Est-ce que ton rôle peut parfois dépasser l’aspect purement médical ? 

"Aujourd’hui les skippers ont pas mal de contacts avec l'extérieur, il y a plus d’intervenants. Le skipper a beaucoup l’occasion de parler, il peut aussi être en contact avec son préparateur mental. Je connais tous les marins, avec le temps, mais je ne suis pas un proche. Par contre, je peux avoir des échanges avec les familles, le compagnon, la compagne, le team manager, ils peuvent m’interroger pour avoir un avis un peu différent, un regard extérieur. 

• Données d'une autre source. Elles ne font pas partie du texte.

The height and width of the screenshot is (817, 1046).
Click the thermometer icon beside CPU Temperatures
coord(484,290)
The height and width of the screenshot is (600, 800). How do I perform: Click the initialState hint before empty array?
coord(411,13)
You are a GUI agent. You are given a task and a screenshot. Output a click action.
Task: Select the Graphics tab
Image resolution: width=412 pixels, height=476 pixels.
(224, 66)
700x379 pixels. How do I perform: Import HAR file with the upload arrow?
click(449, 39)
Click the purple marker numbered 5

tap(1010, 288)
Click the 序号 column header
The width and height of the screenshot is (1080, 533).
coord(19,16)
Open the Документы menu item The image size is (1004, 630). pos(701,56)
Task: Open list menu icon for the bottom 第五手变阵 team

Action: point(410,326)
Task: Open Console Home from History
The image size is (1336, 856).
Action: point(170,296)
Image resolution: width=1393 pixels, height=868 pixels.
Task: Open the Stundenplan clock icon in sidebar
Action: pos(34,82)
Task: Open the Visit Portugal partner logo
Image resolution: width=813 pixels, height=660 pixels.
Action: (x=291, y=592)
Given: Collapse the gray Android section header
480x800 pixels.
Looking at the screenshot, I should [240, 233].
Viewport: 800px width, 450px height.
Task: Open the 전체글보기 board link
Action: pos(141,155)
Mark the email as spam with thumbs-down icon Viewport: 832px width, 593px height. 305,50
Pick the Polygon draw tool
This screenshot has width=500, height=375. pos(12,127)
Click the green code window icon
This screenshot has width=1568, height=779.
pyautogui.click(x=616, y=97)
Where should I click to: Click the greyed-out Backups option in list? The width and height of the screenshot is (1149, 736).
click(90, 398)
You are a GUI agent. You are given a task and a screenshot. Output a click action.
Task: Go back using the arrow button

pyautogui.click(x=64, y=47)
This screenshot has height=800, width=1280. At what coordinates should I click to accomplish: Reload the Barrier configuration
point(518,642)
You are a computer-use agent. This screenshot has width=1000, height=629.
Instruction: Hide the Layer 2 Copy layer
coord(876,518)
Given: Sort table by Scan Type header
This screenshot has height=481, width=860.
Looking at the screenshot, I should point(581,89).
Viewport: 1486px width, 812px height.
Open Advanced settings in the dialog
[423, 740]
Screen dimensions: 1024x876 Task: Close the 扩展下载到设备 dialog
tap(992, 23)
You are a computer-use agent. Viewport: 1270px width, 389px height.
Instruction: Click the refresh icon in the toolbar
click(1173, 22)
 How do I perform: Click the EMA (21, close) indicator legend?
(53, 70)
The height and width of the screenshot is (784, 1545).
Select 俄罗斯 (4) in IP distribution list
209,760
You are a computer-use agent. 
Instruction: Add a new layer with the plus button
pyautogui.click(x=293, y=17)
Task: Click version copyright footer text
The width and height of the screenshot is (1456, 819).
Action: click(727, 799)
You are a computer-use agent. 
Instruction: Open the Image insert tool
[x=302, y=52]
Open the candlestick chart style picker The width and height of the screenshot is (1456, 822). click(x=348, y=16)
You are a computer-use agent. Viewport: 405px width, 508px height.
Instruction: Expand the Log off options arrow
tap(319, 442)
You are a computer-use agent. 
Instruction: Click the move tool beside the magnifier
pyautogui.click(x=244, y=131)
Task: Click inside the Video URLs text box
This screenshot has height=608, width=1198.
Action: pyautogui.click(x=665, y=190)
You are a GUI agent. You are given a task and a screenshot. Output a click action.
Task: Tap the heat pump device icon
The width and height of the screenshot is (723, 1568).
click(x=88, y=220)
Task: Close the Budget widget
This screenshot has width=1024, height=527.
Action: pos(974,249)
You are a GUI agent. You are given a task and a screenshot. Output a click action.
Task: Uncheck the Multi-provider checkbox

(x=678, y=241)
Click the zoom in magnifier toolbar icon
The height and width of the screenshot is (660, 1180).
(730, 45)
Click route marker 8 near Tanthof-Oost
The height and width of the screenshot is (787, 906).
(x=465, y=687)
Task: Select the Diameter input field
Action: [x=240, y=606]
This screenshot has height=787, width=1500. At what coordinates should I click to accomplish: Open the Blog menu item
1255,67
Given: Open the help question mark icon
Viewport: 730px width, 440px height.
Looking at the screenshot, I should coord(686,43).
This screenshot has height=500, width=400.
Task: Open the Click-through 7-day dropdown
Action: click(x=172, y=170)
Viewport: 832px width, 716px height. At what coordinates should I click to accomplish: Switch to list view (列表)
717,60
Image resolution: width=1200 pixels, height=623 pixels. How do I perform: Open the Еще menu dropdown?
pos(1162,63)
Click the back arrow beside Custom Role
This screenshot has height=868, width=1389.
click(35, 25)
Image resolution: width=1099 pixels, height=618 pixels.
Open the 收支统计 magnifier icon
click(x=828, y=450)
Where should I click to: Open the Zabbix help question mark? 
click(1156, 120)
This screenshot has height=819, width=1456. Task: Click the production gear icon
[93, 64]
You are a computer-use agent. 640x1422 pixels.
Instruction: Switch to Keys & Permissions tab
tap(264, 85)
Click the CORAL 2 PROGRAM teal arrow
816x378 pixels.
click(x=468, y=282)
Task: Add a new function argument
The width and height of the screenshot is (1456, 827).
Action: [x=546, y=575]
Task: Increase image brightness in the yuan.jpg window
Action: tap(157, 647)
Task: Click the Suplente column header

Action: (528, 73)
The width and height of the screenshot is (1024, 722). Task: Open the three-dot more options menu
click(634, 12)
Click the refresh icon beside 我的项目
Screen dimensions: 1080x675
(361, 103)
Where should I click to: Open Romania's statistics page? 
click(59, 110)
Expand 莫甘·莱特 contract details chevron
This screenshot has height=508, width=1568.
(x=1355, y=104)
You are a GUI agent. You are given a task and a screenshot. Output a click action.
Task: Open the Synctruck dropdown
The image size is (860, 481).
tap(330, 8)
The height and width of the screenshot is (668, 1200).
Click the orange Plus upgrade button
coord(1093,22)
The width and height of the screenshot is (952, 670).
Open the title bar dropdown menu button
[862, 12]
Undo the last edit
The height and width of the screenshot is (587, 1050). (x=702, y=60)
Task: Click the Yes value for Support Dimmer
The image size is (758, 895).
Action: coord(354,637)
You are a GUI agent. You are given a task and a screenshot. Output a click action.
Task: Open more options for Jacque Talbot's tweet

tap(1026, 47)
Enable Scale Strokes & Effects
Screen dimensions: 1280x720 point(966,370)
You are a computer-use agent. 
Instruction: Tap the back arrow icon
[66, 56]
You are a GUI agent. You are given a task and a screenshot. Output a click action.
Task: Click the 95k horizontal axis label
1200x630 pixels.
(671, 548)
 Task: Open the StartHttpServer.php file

Quand il y a un souci médical, je demande au skipper si je dois en parler, est-ce qu’il y a quelqu’un à prévenir, à qui expliquer les choses, à rassurer. Il y a une sorte de dialogue et de collaboration qui s’installe avec l’entourage.

Dans le règlement de course, il y a une clause qui dit que face à un problème médical, le skipper a le droit de contacter qui il veut. La seule règle est que le médecin contacté doit me prévenir du diagnostic et du traitement mis en place. Quand on n’a pas une expérience de marin et que l’on ne navigue pas, les prescriptions peuvent être parfois un peu décalées par rapport à ce que vivent les skippers. C’est dans ce sens que c’est important qu’ils me contactent parce que j’ai ce double regard. Ça me permet d’évaluer les effets négatifs qu’un traitement peut avoir sur un skipper. Quelqu’un de fatigué, en manque de sommeil, si l’on ajoute un traitement qui va donner de la somnolence, ça peut le mettre en danger. Et puis je connais aussi toutes les formations médicales qu’ils ont suivies au préalable.

Et puis évidemment, s’il y a besoin de faire intervenir des secours extérieurs, la seule personne qui doit alerter les secours, c’est le médecin officiel de la course."